● **Problem statement**
Rewrite everything in the listing from the line containing "Task: Select the コース・コンテンツ sidebar icon" down to the line containing "Action: coord(73,246)", changing "sidebar icon" to "side panel icon" and leaving the rest as it is. Give back only those lines.

● **Data excerpts**
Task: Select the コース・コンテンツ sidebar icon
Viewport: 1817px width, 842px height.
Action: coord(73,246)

* * *

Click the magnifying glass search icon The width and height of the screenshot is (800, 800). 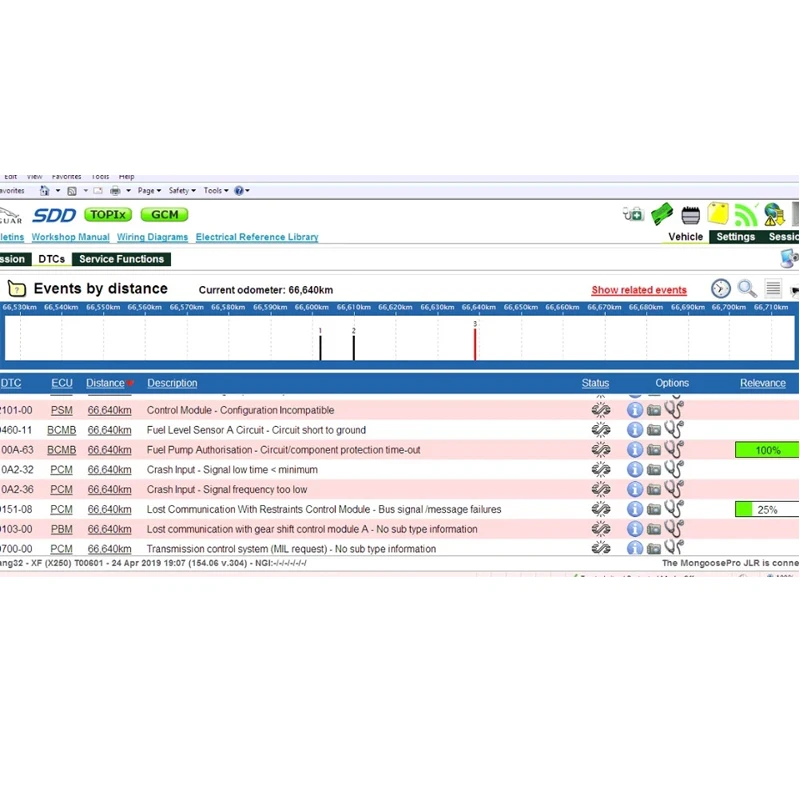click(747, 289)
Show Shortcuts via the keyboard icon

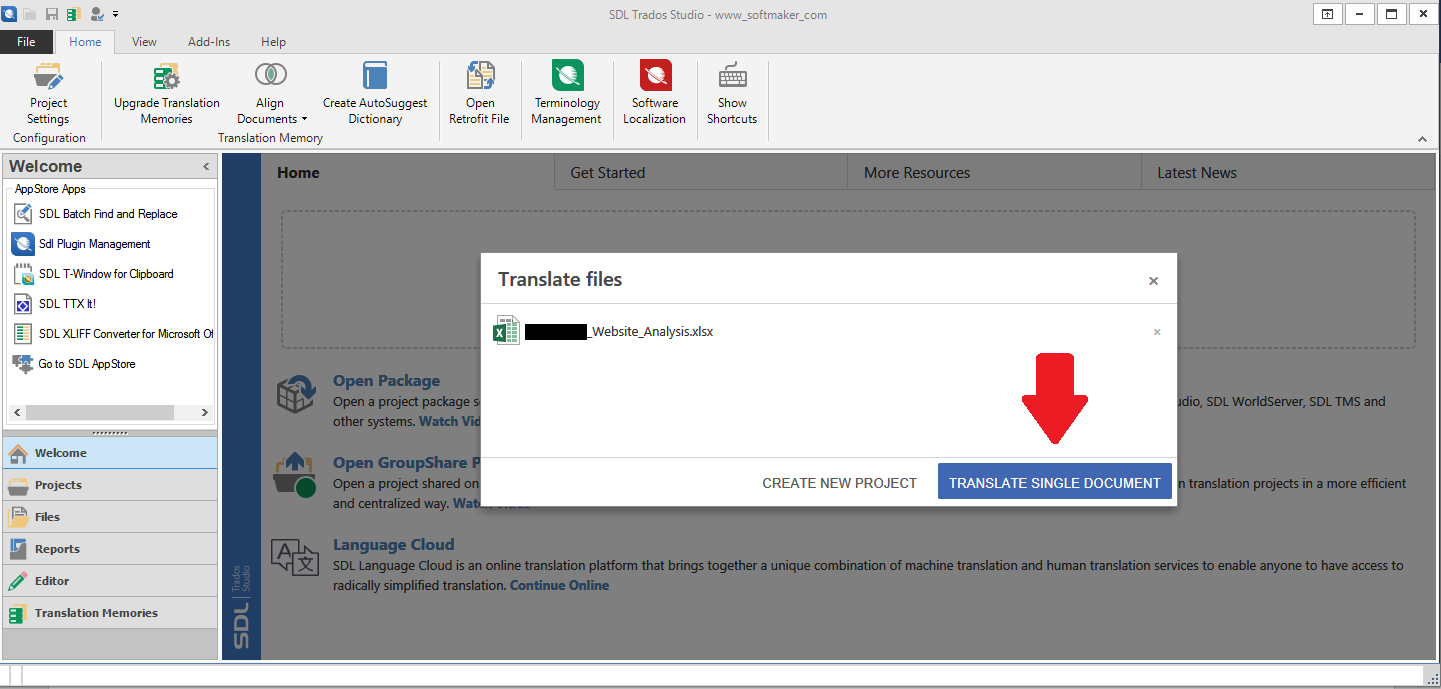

● **Solution below**
Task: Select the コース・コンテンツ side panel icon
Viewport: 1817px width, 842px height.
Action: coord(73,246)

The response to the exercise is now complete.